_What this task involves:_ Reproduce the material verbatim, from the line containing "At what coordinates should I click to accomplish: Open" through the line containing "1278x600 pixels. [x=1180, y=12]", and nothing else.

## begin Dataset records

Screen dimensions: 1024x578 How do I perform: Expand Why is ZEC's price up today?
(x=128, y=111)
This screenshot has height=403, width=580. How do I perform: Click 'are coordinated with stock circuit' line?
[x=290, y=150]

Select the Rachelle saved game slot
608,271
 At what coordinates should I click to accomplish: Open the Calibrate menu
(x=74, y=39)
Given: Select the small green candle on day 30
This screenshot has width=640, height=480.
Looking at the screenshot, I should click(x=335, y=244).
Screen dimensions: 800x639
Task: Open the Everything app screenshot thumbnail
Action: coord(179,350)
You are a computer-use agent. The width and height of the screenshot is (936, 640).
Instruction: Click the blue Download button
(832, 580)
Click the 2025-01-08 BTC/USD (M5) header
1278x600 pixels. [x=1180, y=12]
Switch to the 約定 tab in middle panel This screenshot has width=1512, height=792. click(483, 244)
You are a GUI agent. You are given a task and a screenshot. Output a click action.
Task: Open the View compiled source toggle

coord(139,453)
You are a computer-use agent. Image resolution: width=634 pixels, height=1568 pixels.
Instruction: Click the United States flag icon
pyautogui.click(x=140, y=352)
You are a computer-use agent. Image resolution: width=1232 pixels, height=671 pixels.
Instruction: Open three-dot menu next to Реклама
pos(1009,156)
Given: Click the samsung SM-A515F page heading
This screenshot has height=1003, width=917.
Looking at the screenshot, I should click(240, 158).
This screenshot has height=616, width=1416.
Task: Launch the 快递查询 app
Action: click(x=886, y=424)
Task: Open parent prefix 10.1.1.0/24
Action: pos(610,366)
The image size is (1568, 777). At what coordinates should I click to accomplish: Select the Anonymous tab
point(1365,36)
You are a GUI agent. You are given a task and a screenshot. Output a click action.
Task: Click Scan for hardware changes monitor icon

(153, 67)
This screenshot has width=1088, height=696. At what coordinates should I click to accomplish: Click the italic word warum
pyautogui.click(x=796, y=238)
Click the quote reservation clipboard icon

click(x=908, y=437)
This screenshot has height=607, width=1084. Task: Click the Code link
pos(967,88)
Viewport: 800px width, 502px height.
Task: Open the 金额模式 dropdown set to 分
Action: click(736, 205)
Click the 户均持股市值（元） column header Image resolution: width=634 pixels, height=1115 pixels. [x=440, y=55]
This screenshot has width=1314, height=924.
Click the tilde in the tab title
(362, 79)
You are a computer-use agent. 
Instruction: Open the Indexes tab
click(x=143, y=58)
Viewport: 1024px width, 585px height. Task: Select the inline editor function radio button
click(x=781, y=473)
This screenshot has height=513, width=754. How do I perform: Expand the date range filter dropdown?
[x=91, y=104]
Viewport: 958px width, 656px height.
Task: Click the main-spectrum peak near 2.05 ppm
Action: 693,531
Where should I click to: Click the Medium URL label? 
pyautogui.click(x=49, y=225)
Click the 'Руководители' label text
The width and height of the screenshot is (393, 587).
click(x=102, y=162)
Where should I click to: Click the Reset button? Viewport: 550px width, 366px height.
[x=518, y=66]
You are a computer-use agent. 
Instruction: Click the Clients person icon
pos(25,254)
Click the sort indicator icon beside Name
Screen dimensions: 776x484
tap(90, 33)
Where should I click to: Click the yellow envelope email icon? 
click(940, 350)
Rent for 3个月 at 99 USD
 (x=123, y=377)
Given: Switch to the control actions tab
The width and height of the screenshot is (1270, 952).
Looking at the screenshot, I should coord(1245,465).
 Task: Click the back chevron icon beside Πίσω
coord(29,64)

## end Dataset records

_Output of the exercise:_
 At what coordinates should I click to accomplish: Open the Calibrate menu
(x=74, y=39)
Given: Select the small green candle on day 30
This screenshot has width=640, height=480.
Looking at the screenshot, I should click(x=335, y=244).
Screen dimensions: 800x639
Task: Open the Everything app screenshot thumbnail
Action: coord(179,350)
You are a computer-use agent. The width and height of the screenshot is (936, 640).
Instruction: Click the blue Download button
(832, 580)
Click the 2025-01-08 BTC/USD (M5) header
1278x600 pixels. [x=1180, y=12]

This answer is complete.